EXTRACT TO READ:

__________

Basically, as per Ulmont's post, the idea is if small arms fire is sufficiently inaccurate; and friendly fire casualties sufficiently high, then I am trying to say that it can seem more likely to die to friendly fire than to enemy fire. Maybe the statistics in the end don't bare this out in the end, but I don't think it's an unreasonable misconception.


it's wildly inaccurate since it has only occurred once in a peak Cold War military plus allies playing in the most perfect tank and airpower terrain known to man against a third rate opponent

if it were true how would people fight wars in the first place you just sit around for long enough that the other guy friendly fires more people than you do?

Fangz
Jul 5, 2007

Oh I see! This must be the Bad Opinion Zone!

Raenir Salazar posted:

I'm not sure what exactly you're trying to say, since if your assertion is true then standing next to a friendly shouldn't result in friendly fire? It's a mystery.

Anyways it was a statistic I only vaguely remember hearing from a documentary in which US troops in WWII, attempting to return to friendly lines got killed by friendlies due to poor communication; and the same documentary iirc suggested something like over 70% of all rounds fired at the enemy miss.

Suppression fire is a thing.

Alchenar
Apr 9, 2008

Also most friendly fire casualties come from someone accidentally dropping fires on your position. Soldiers only used small arms at around 200m or less because that's when you can identify a target so you just aren't getting much friendly fire from that.

The ratio shifts in the Gulf Wars not because things are worse but because the Iraqis were so ineffective that a couple of high profile friendly fire incidents of US forces mistakenly engaging friendly targets represented one of the greater threats.

Fangz
Jul 5, 2007

Oh I see! This must be the Bad Opinion Zone!
Folks, in terms of WWII kill counts, instead of arguing about this you can look at the actual after action reports...

Here's one
http://cgsc.contentdm.oclc.org/cdm/ref/collection/p4013coll8/id/3816

Some things are counted: prisoners taken, for one, and also tanks and AT guns destroyed or captured. (Whether the latter numbers are accurate is another matter)

You will note though that numbers are not usually given for infantry casualties inflicted, instead language like 'the enemy was driven off' is used.



EDIT: Also yeah, friendly fire numbers are proportionately high for US soldiers because they are not actually taking a ton of casualties.

Fangz fucked around with this message at 20:09 on Aug 13, 2018

Raenir Salazar
Nov 5, 2010

College Slice

KYOON GRIFFEY JR posted:

it's wildly inaccurate since it has only occurred once in a peak Cold War military plus allies playing in the most perfect tank and airpower terrain known to man against a third rate opponent

if it were true how would people fight wars in the first place you just sit around for long enough that the other guy friendly fires more people than you do?

As per Fangz post, you outmaneuver the enemy to the point they decide their position is untenable and then retreat, with probably only relatively small amount of casualties sustained.

Which begs the question about what where German casualties per defencive engagement with Allied troops compared with Japanese casualties in similarly sized defencive engagements; which you know may not make my claim correct, but may lend credence to the logic of it.

Nebakenezzer
Sep 13, 2005

The Mote in God's Eye

Jobbo_Fett posted:

the comma in your link fucks it up and gives a 404

fixed, thanks

Alchenar
Apr 9, 2008

Raenir Salazar posted:

As per Fangz post, you outmaneuver the enemy to the point they decide their position is untenable and then retreat, with probably only relatively small amount of casualties sustained.

__________

PROBLEM:
Reproduce word for word everything in the friendly fire discussion above, from "Anyways it was" down to "the greater threats.".

INFORMATION PROVIDED:
__________

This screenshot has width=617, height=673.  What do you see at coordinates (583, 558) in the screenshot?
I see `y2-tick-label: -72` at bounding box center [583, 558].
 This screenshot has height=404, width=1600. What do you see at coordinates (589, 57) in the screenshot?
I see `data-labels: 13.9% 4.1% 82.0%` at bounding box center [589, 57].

__________

TASK RESULT:
Anyways it was a statistic I only vaguely remember hearing from a documentary in which US troops in WWII, attempting to return to friendly lines got killed by friendlies due to poor communication; and the same documentary iirc suggested something like over 70% of all rounds fired at the enemy miss.

Suppression fire is a thing.

Alchenar
Apr 9, 2008

Also most friendly fire casualties come from someone accidentally dropping fires on your position. Soldiers only used small arms at around 200m or less because that's when you can identify a target so you just aren't getting much friendly fire from that.

The ratio shifts in the Gulf Wars not because things are worse but because the Iraqis were so ineffective that a couple of high profile friendly fire incidents of US forces mistakenly engaging friendly targets represented one of the greater threats.